Balancing Economic Factors in Minimum Wage Policy Formulation
Nigerians are currently facing a severe increase in the prices of goods and services, beginning in 2022 due to global supply chain issues, the Russia-Ukraine war, and domestic insecurity. This inflation was exacerbated by the removal of the fuel subsidy on May 29, 2023, leading to a 223% rise in petrol prices and the Naira’s devaluation to N1,500/$.
As a result, from May 2023 to May 2024, basic food items and transportation costs have more than doubled, according to the National Bureau of Statistics (NBS). The annual inflation rate rose to 33.95% in May 2024, the highest in 28 years, and food inflation increased to 40.66% from 23.65% in May 2023.

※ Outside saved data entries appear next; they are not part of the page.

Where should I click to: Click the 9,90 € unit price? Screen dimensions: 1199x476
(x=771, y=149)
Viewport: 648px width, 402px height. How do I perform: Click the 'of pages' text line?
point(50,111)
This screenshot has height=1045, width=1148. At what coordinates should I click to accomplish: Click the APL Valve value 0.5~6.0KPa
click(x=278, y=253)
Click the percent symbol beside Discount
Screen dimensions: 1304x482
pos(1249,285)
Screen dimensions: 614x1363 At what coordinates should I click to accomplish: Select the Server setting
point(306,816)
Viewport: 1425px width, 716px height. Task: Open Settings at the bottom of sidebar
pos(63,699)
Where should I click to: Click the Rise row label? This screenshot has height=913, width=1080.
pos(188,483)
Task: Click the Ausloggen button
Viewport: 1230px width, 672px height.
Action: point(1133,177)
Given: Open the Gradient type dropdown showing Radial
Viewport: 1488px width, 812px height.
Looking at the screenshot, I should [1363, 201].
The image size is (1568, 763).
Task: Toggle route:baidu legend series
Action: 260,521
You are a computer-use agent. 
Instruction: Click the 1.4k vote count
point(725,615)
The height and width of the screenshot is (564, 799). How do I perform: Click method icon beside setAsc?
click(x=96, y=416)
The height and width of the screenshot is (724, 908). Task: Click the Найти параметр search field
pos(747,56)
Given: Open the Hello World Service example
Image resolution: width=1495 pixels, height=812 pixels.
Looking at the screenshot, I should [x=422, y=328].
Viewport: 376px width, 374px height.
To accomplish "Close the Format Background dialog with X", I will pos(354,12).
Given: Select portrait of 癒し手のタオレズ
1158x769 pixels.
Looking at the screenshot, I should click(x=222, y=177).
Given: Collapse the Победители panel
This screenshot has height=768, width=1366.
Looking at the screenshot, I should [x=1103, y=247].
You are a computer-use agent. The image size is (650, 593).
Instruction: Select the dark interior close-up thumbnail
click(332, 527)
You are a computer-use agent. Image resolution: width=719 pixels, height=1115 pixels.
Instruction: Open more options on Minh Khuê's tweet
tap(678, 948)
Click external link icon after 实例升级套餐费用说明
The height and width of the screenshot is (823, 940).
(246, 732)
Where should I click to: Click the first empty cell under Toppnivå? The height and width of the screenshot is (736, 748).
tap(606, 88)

Decline in Purchasing Power
The Naira’s purchasing power has significantly diminished. For instance, N5000 could buy 11 yam tubers in May 2023 but only four in May 2024. Similarly, the quantity of imported rice that N5000 could buy dropped from 6.3kg to 2.5kg over the same period. This trend reflects a declining standard of living, especially for those relying on a single income.
Private Sector Challenges
The private sector has also suffered due to inflation, with top manufacturing firms reporting significant losses in 2023. Economist Bismarck Rewane emphasized the importance of considering businesses' ability to pay higher wages without risking recession.
State Government Revenue and Inflation
State and local governments face financial constraints due to inflation. Despite increased nominal revenues from the Federation Accounts Allocation Committee (FAAC) after fuel subsidy removal and Naira devaluation, the real value of these revenues has shrunk due to inflation. This limits states' capacity to address socio-economic challenges and implement wage increases.
Revenue Trends and Personnel Costs
From 2018 to 2022, personnel costs rose steadily, reaching N1.8 trillion in 2022, while recurrent revenue averaged N4.6 trillion, peaking at N6 trillion in 2022. The COVID-19 pandemic further strained fiscal space, increasing personnel expenditure to 41% of total recurrent revenue in 2020. States' efforts to alleviate the cost-of-living crisis, such as transport subsidies and investments in energy and food security, further limit their fiscal space.